Also known as
Yellow star, Sterblom, Geelsterretjie, Gifbol (Afr.), Moli kharatsa, lotsane (Sothern Sotho), Inkomfe, Inkomfe enkulu (Zulu), Tshuka (Tswane), Inongwe, Ilabatheka, Ixhalanxa, Ikhubalo Lezithunzela (Xhosa), (Wrongly Called African Potato)
Hypoxis hemerocallidea by Nicola van Berkel (http://creativecommons.org/licenses/by-sa/4.0/)
This plant has a mild fragrance
More images of Star Flower
Star Flower Overview
This plant is a renowned species within its genus with recognisable bright yellow star-shaped flowers and green strap-like leaves. A unique fact about this species is that it has thick hairs on the bulb that protects it from fire damage, as it originates from grassland areas that have frequent fires. ZA Distribution: Eastern Cape, Free State, Gauteng, KwaZulu-Natal, Limpopo, Mpumalanga, North West.
Common problems with Star Flower
The plant is covered in many fine hairs, therefore it is unpalatable to pests.
How to harvest Star Flower
Harvest seeds in autumn and store until spring.
How to propagate Star Flower
Sow seed when they are ripe in spring at a depth of 1 cm and space them 15 cm apart.
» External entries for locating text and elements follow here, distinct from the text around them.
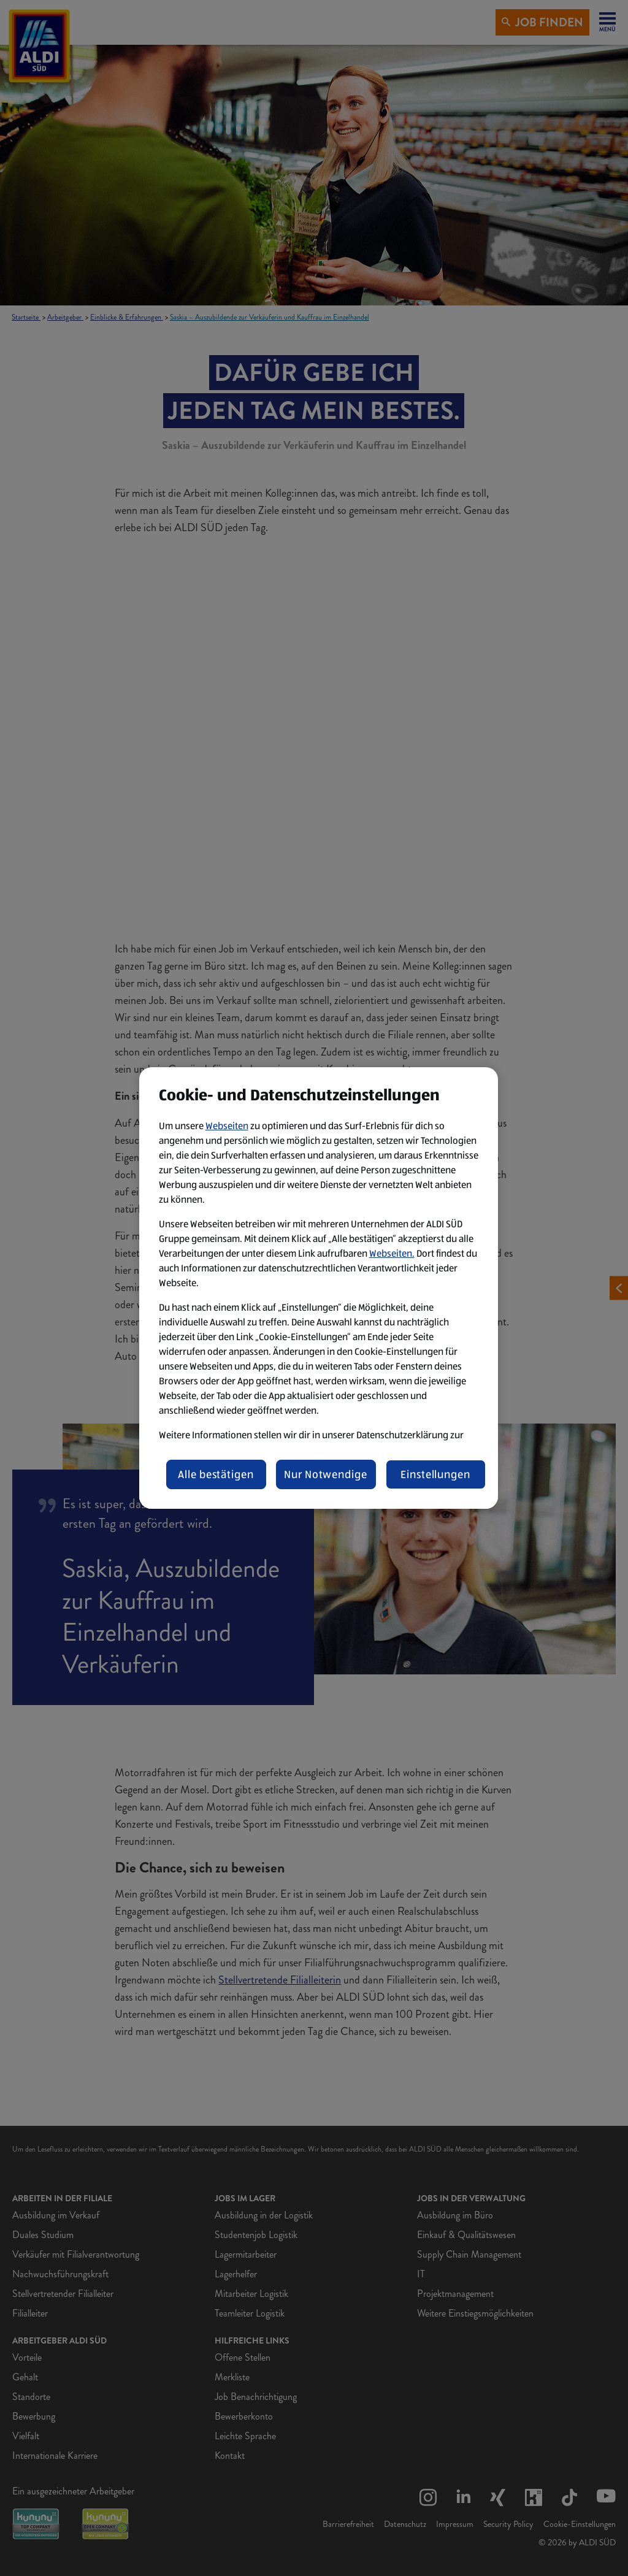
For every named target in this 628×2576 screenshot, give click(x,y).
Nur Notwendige (325, 1474)
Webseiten (226, 1126)
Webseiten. (392, 1253)
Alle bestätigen (216, 1474)
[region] (318, 1288)
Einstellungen (435, 1474)
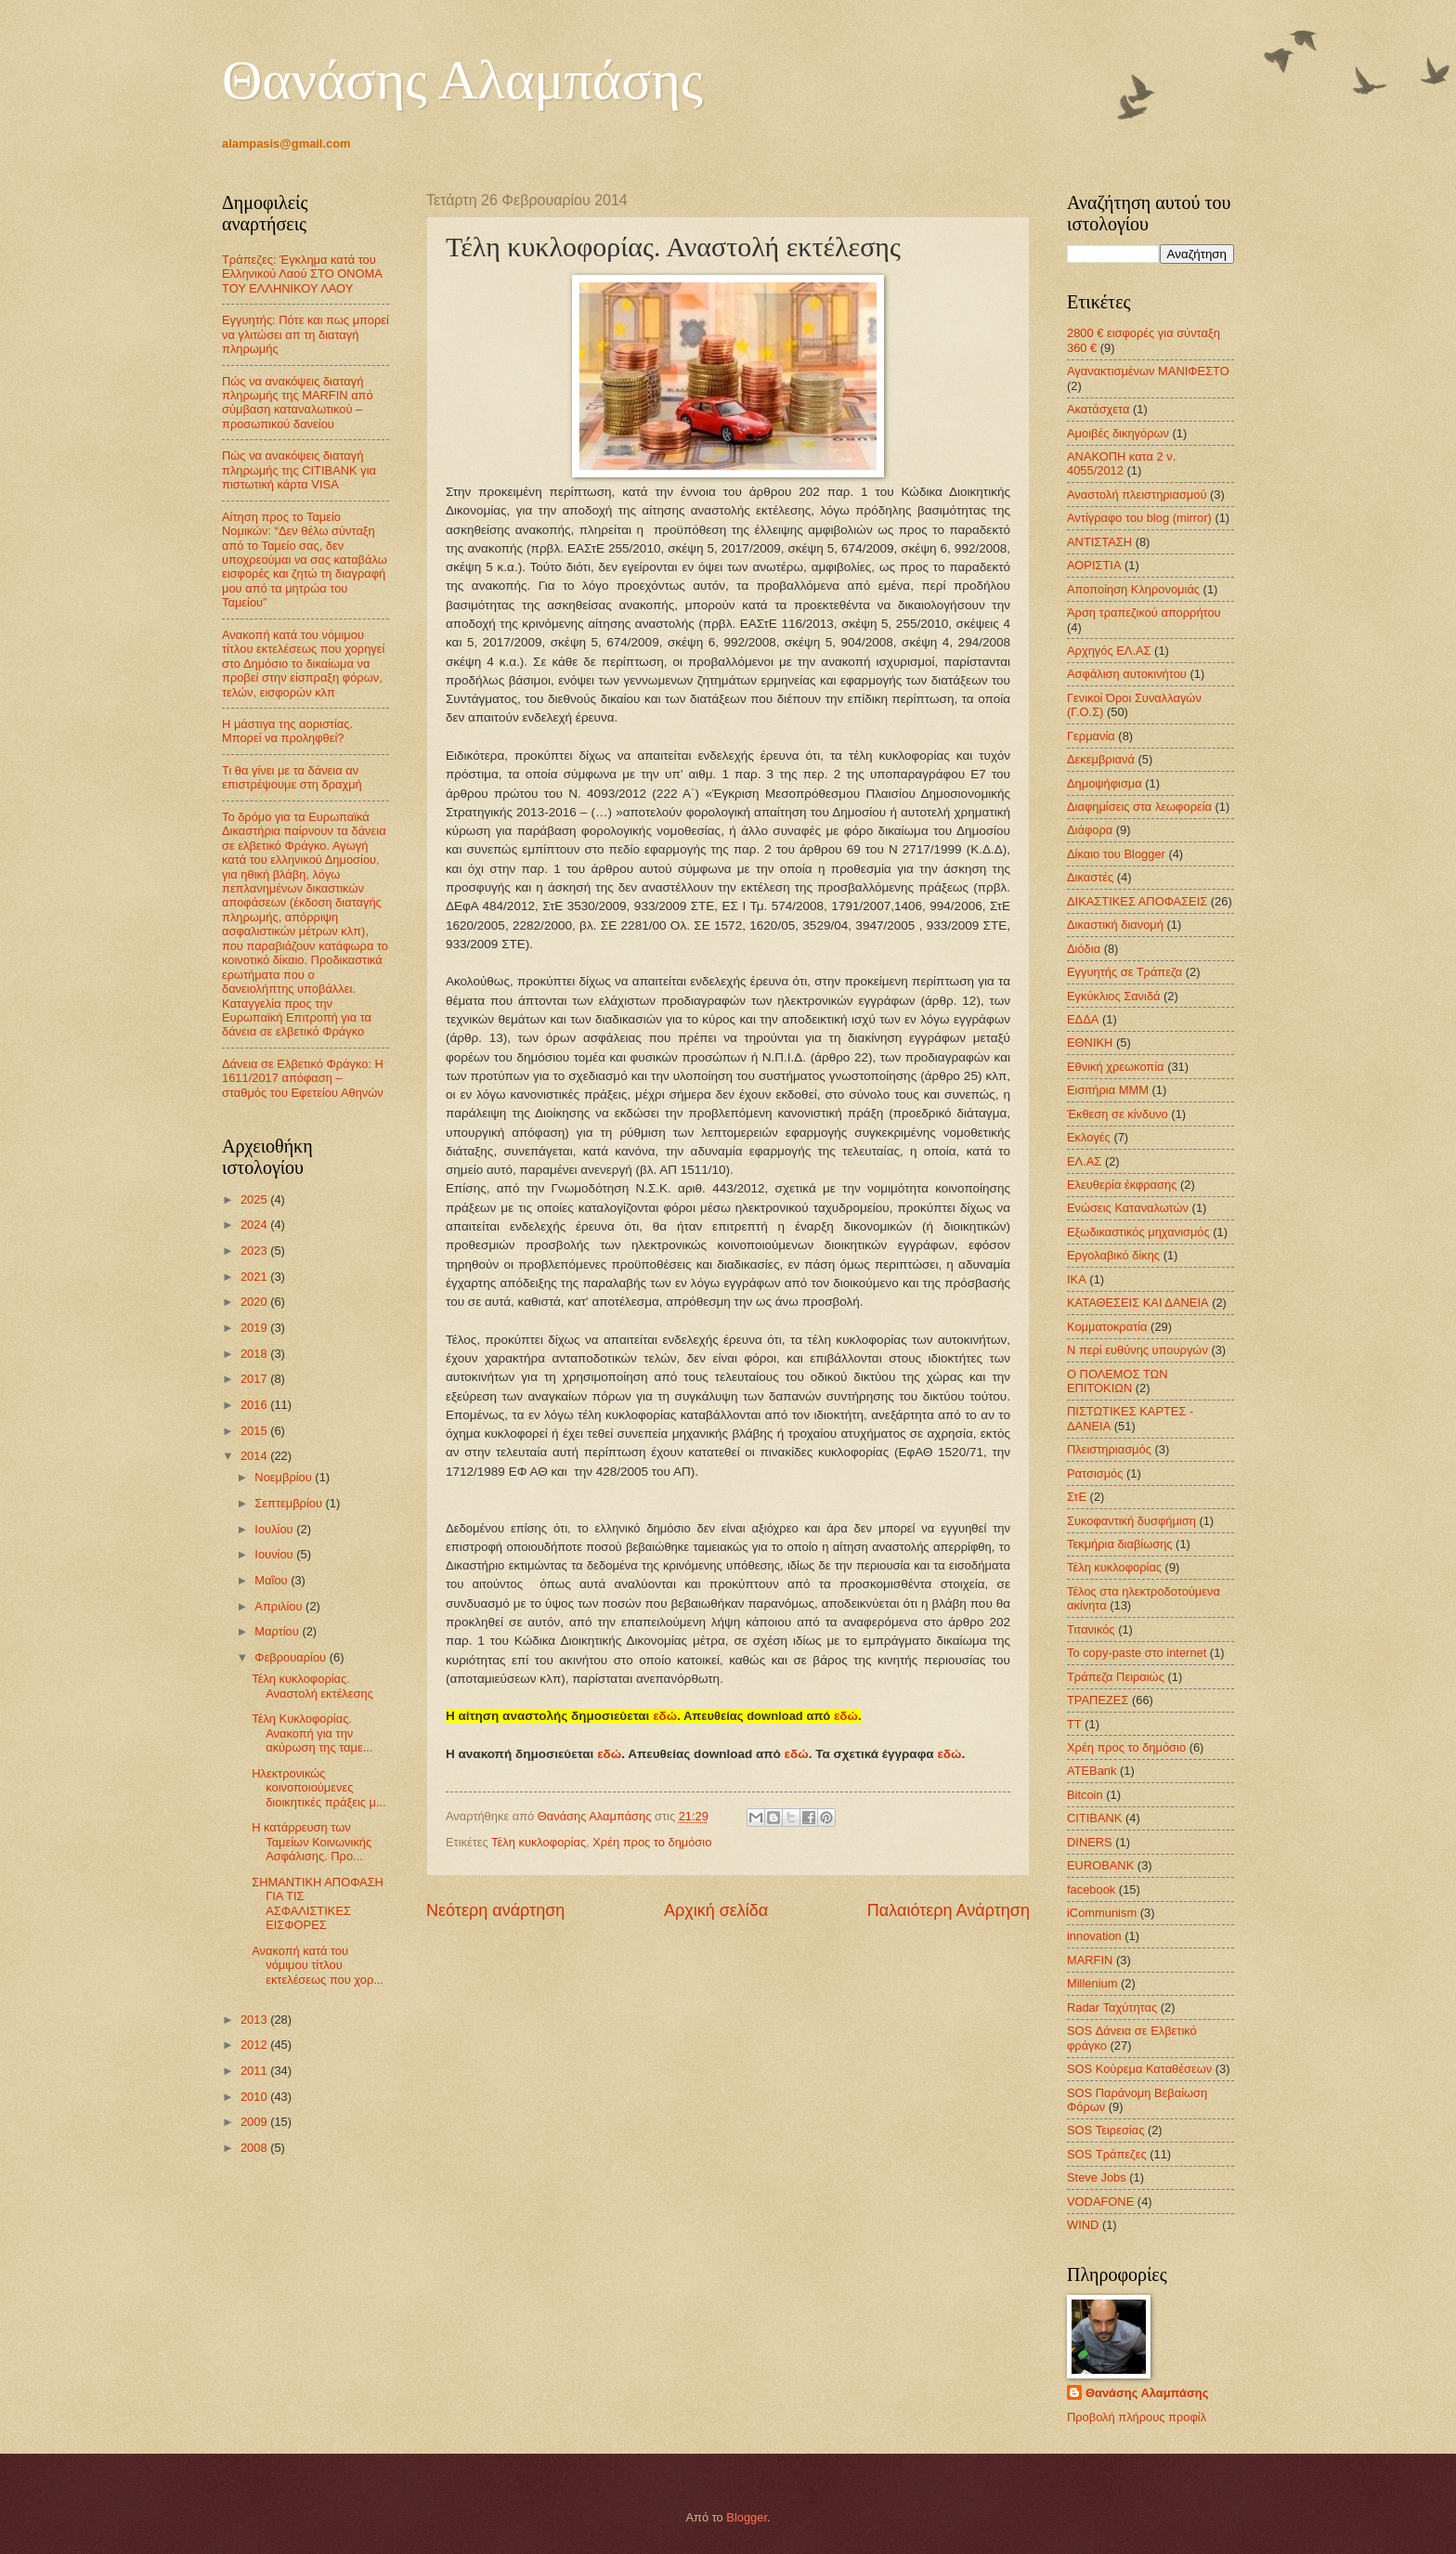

Seeds remain dormant for one year after flowering, thus germination might be erratic.
Preferred method of propagation. Divide offsets in winter and plant them with the bulb's neck just below the soil surface and space them 15 cm apart. It usually takes 3 years to reach maturity.
Special features of Star Flower
Attracts useful insects
It attracts bees, beetles and wasps.
This species requires very little water making it a great plant for a water-wise garden.
This species can be grown in a range of pots, and perfect for a sunny spot in the garden.